Penny is sick of boys and sick of dating. So she vows: no more. It's a personal choice. . . and, of course, soon everyone wants to know about it. And a few other girls are inspired. A movement is born: The Lonely Hearts Club (named after the band from Sgt. Pepper). Penny is suddenly known for her nondating ways . . . which is too bad, because there's this certain boy she can't help but like. . . .The summary of this book sounded like exactly my type of thing, so I was looking forward to reading it. And generally, after reading it, I still liked the premise of the book and the whole idea of Penny’s Lonely Hearts Club and how it brings the group of girls together.
But oh my goodness, I could not handle Penny. She’s almost likeable, but I could not stand what came off to me as her false modesty and naiveté. I mean, she has two handsome, popular boys who obviously are interested in her, and she just acts like she has no idea that they like her.
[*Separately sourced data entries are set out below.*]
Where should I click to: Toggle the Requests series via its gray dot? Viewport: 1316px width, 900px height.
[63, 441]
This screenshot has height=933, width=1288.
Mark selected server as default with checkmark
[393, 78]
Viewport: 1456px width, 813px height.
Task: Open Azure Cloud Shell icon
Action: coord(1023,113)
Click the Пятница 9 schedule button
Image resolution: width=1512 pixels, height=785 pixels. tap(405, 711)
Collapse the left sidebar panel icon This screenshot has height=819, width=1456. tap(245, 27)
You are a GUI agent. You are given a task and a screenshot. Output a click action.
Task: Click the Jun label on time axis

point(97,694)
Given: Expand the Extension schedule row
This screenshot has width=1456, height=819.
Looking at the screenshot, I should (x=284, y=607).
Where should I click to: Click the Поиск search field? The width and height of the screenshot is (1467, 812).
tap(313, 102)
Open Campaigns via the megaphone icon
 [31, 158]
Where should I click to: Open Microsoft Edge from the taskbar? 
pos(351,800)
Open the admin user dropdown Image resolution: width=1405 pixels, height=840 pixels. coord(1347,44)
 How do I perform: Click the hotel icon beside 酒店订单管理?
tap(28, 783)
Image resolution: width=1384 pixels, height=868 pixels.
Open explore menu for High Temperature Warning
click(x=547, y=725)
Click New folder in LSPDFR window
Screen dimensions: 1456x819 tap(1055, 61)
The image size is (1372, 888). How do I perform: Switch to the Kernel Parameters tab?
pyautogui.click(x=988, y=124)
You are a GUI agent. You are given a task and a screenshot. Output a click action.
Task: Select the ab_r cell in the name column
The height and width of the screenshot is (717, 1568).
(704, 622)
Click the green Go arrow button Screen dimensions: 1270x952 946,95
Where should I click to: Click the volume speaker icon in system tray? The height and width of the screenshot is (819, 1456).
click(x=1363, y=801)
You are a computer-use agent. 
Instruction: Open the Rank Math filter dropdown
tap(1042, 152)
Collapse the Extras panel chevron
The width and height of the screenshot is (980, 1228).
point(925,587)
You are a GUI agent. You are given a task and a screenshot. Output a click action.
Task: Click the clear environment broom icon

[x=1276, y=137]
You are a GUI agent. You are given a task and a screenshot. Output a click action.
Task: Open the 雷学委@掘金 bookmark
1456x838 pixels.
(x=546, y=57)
Even after one of them asks her out on what’s so clearly a date, she’s like, “Oh, this must just be a friends thing.” And then later, her attitude seems to morph into “Poor me. All these boys like me, but ALAS! I’ve sworn off dating. My life is so difficult!” Come on, Penny! You’re pretty, got a great body (as everyone keeps pointing out), and flirt like crazy—why are you so surprised these guys like you?
I also felt like the story and its characters never gained any real depth. They were all pretty much one-dimensional—with the possible exception of Diane. Diane was the best thing about this book, in my opinion. I admired the way that she decided to completely turn her life upside down because she was tired of not doing the things that made her happy. But the rest of the characters felt more like caricatures to me than real people—especially Penny’s parents. Don’t even get me started on them.
Overall, a book with a fun premise, but the story and characters felt too shallow even for a light, fluffy read.